Judges ‘close ranks’ as MPs join outrage over ‘spiked club beating’ reprieve

Judges appear to have closed ranks around colleagues who spared two men jail sentences for attacking a woman on the basis that she was an adulteress and that adultery is a “very serious attack on a man’s honour and dignity” (click here).

As MPs rally to the wave of outrage, president of the Supreme Court of Justice António Henriques Gaspar has slammed the “intensity and violence of criticism”, saying it does no good service to justice, nor does it help defend the victims”.

It was not immediately clear whether he meant the victims of domestic violence – as per this particular case – or ‘victims’ of judicial decision-making.

But Henriques Gaspar ended his cutting tirade with reference to people “crying crocodile tears” and putting the “confidence in Justice” at risk.

He was speaking at the inauguration of the new president of Porto’s Court of Appeal – the same tribunal in which judges Neto de Moura, backed by Maria Luísa Arantes, delivered their unpopular ruling (click here).

He told the packed chamber: “”The manifestation of personal beliefs and states of soul and formulations of language of excessive subjectivity, are certainly not helpful as an argument and do not contribute to the quality of jurisprudence.”
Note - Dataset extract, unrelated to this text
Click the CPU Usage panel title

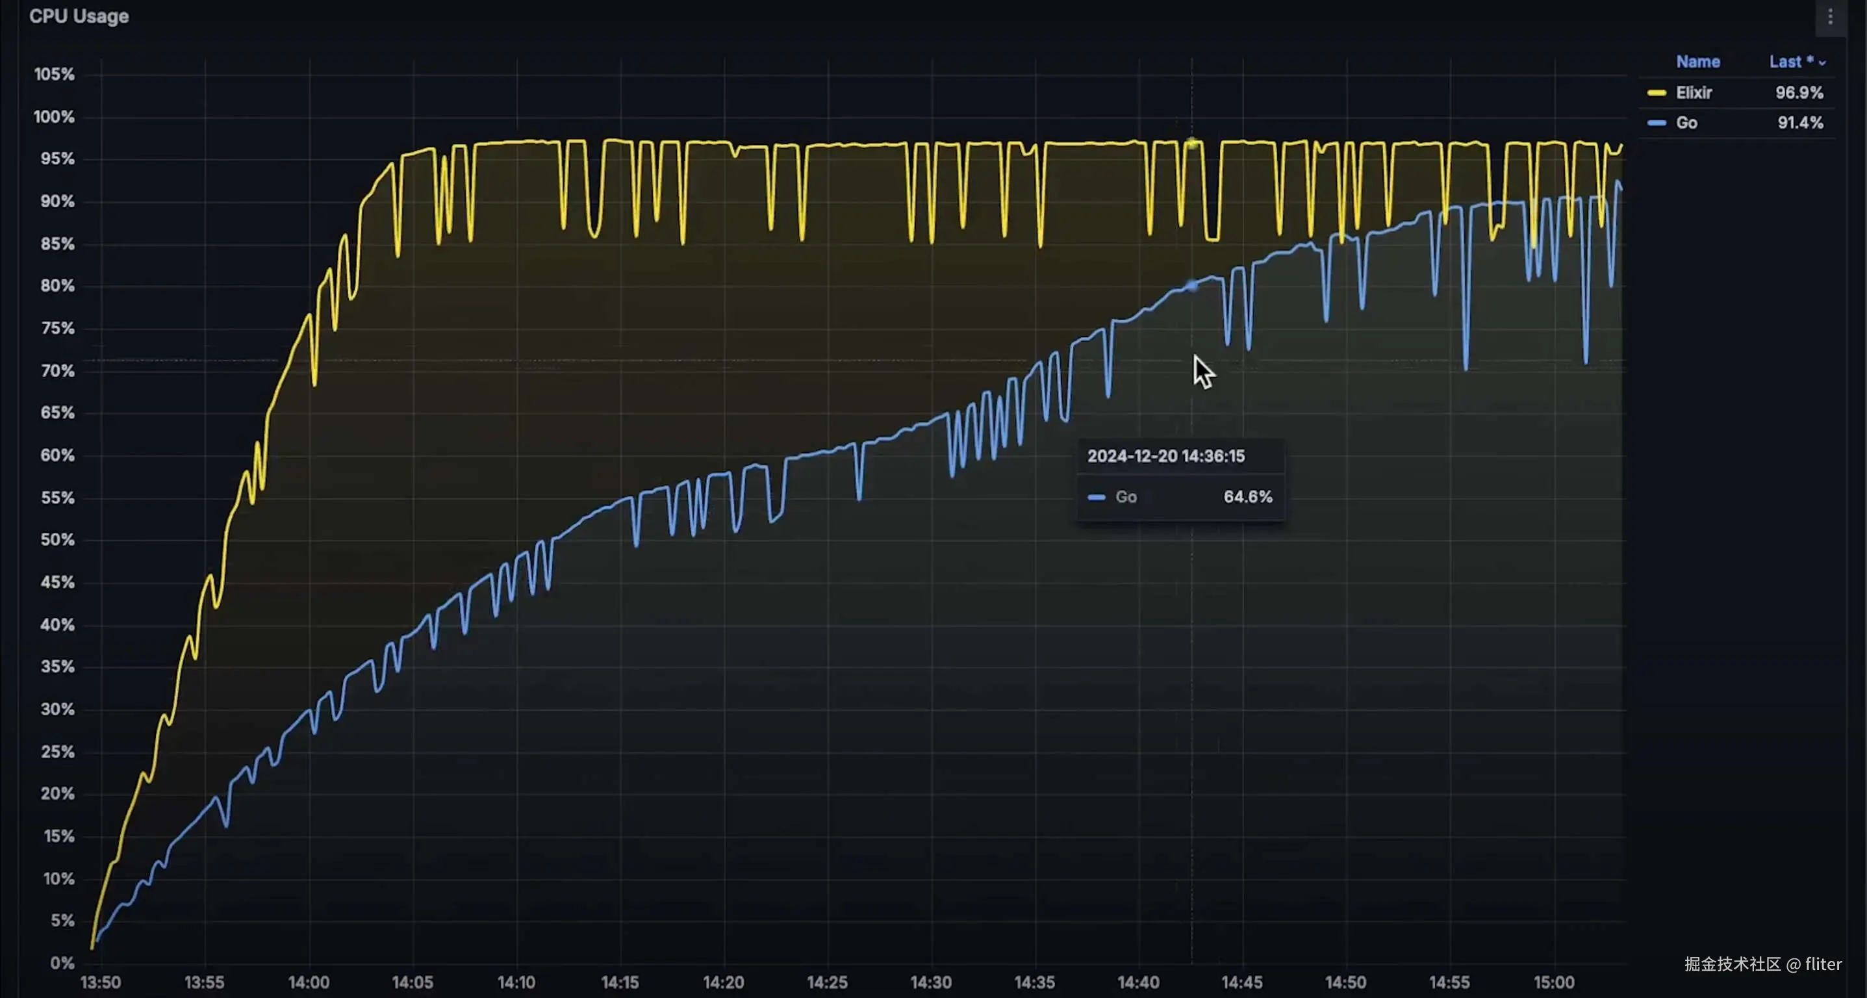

As Público remarked, neither Neto de Moura nor Maria Luísa Arantes were in the audience, though both had been in the courthouse “away from the media spotlight and their peers” earlier in the day.

Meantime, the parliamentary subcommission for Equality and Non-Discrimination has indicated that it will be formulating a note in which it will explain its “perplexity and vehement repudiation” of the legal reasoning used by the judges.

Bloco de Esquerda MPs have also openly labelled the ruling misogynistic, citing previous Neto de Moura decisions that show “hatred of women” in general.

According to BE MP Sandra Cunha, judges like Neto de Moura “cannot judge crimes of domestic violence”.

“We know that this is not a one-off isolated case for this judge”, she added, stressing that “only 16% of complaints about domestic violence get to court and in more than 90% condemnations result in suspended sentences”.

The situation “shows that domestic violence is not taken seriously and that there is a tendency to exculpate (take the blame off) aggressors, which translates into a feeling of impunity for criminals” and leaves victims feeling completely unprotected.

As media stories explained yesterday, protests against the judgement are planned this weekend in Lisbon, Porto and Coimbra.